Can anyone please at least give me hints, or something?


  • polemon
  • [*][*][*][*]
Re: 2-bit per sample ADPCM variant?
Reply #1
2.32bits/sample? so there's dithering involved, etc?

Btw. this is really interesting!

Re: 2-bit per sample ADPCM variant?
Reply #2
Actually, no, the program does not dither at all, it outputs 8-bit samples (I did think about supporting 16-bit audio but the codec itself is pretty noisy because of the limitations I'm working with, so I gave up,  thinking bitdepth isn't the problem here, but the limitations of the codec and JPEG compression).  It's very close to delta PCM encoding but with variable and adaptive jump size. If you try to encode an audio file and look at the very right of the image, you will see binary (either white or black--no greys) pixels--that's the jump size for that frame (the row of pixels) that is computed most optimal for that frame by the program. Smaller than optimal jump size produces less punch and muffled sounds, while higher than optimal jump size produces really noisy audio. You are allowed to change the encoder's tendency to choose higher or smaller than optimal jump sizes using the slider at the settings :)

Although unfortunately, even if I implement dithering, the data integrity errors that JPEG compression will introduce to the image will produce noise anyway, so I don't think that will improve the audio quality. I mean, WavPack at 145kbps performs transparently, while my program at  248kbps (JPEG compressed) is like an out of tune analog FM radio LOL Not encoding the image in JPEG shows the true quality of the audio codec, but really, it's still worse than WavPack.

The main problem I'm facing is data integrity. JPEG can and will alter the values of the pixels, so my codec can't just sit around and expect that the bits it writes into the image will be the same when it reads it back. WavPack performs really well at 145kbps because (slight) alterations to the audio stream is completely not expected, and I still haven't tested yet how WavPack reacts to modified samples--I think it'll just skip encoding of that frame.
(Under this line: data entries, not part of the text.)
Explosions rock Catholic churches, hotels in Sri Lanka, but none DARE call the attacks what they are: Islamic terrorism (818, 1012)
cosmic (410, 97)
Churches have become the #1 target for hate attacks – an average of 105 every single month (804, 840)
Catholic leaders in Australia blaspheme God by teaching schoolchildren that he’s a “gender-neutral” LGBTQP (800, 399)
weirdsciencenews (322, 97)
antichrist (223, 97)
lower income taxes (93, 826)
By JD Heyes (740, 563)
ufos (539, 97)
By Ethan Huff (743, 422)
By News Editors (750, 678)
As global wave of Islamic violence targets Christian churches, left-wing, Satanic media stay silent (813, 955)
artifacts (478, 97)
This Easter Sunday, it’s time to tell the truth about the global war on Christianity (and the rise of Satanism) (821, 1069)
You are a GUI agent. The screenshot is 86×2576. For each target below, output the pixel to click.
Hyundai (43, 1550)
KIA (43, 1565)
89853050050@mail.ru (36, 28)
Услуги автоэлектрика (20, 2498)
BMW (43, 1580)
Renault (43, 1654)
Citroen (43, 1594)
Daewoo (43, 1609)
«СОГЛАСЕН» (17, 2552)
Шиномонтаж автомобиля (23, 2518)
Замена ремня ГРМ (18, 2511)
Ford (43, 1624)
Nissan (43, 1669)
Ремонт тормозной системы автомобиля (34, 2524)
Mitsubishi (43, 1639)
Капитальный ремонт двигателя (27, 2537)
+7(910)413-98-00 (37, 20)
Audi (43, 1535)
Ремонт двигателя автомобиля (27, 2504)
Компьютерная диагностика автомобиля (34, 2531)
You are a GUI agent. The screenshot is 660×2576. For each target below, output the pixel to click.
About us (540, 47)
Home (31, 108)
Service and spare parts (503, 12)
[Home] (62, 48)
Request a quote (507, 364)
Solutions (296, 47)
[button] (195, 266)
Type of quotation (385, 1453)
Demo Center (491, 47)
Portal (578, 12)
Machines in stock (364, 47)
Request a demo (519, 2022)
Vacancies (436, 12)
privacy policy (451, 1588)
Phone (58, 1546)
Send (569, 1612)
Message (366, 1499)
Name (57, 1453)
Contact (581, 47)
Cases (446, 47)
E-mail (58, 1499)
My codec on the contrary tries to continue decoding while making the error sound as unnoticeable as possible.

Some codecs like DSD produce high bitdepth output even though it stores data as 1bit per sample because it uses ridiculously high sample rate in the megahertz. My program stores 32KHz stereo 8bit audio as 32KHz mid-side 2.32bit audio so... yeah. It's kind of like, my own implementation of ADPCM.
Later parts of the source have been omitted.